PROBLEM DESCRIPTION - Copy out the records below, substituting "Screen size" for every "Screen dimensions" and changing nothing else.
*** INPUT MATERIAL ***
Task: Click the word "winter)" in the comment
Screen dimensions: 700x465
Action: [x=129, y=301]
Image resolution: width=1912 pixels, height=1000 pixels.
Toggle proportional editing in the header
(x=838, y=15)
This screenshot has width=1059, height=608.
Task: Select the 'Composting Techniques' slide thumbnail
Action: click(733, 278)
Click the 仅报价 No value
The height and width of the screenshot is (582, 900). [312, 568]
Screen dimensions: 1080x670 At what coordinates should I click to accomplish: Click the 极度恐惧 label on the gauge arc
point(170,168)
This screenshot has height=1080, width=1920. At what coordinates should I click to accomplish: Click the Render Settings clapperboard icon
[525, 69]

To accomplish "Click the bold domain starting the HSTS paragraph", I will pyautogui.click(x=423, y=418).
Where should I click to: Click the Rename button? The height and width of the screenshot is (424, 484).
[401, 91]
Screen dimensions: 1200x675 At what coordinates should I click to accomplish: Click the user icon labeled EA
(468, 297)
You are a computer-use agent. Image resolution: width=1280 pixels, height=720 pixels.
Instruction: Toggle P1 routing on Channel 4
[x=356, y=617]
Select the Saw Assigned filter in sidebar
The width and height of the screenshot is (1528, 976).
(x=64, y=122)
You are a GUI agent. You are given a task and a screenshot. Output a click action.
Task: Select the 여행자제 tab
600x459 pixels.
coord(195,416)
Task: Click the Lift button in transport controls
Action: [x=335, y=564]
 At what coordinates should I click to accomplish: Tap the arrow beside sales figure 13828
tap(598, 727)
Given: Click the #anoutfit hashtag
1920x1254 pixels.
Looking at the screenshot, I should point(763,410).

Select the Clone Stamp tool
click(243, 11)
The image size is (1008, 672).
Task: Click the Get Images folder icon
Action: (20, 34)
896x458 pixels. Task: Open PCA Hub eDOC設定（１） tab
***
COMPLETE OUTPUT -
Task: Click the word "winter)" in the comment
Screen size: 700x465
Action: [x=129, y=301]
Image resolution: width=1912 pixels, height=1000 pixels.
Toggle proportional editing in the header
(x=838, y=15)
This screenshot has width=1059, height=608.
Task: Select the 'Composting Techniques' slide thumbnail
Action: click(733, 278)
Click the 仅报价 No value
The height and width of the screenshot is (582, 900). [312, 568]
Screen size: 1080x670 At what coordinates should I click to accomplish: Click the 极度恐惧 label on the gauge arc
point(170,168)
This screenshot has height=1080, width=1920. At what coordinates should I click to accomplish: Click the Render Settings clapperboard icon
[525, 69]

To accomplish "Click the bold domain starting the HSTS paragraph", I will pyautogui.click(x=423, y=418).
Where should I click to: Click the Rename button? The height and width of the screenshot is (424, 484).
[401, 91]
Screen size: 1200x675 At what coordinates should I click to accomplish: Click the user icon labeled EA
(468, 297)
You are a computer-use agent. Image resolution: width=1280 pixels, height=720 pixels.
Instruction: Toggle P1 routing on Channel 4
[x=356, y=617]
Select the Saw Assigned filter in sidebar
The width and height of the screenshot is (1528, 976).
(x=64, y=122)
You are a GUI agent. You are given a task and a screenshot. Output a click action.
Task: Select the 여행자제 tab
600x459 pixels.
coord(195,416)
Task: Click the Lift button in transport controls
Action: [x=335, y=564]
 At what coordinates should I click to accomplish: Tap the arrow beside sales figure 13828
tap(598, 727)
Given: Click the #anoutfit hashtag
1920x1254 pixels.
Looking at the screenshot, I should point(763,410).

Select the Clone Stamp tool
click(243, 11)
The image size is (1008, 672).
Task: Click the Get Images folder icon
Action: (20, 34)
896x458 pixels. Task: Open PCA Hub eDOC設定（１） tab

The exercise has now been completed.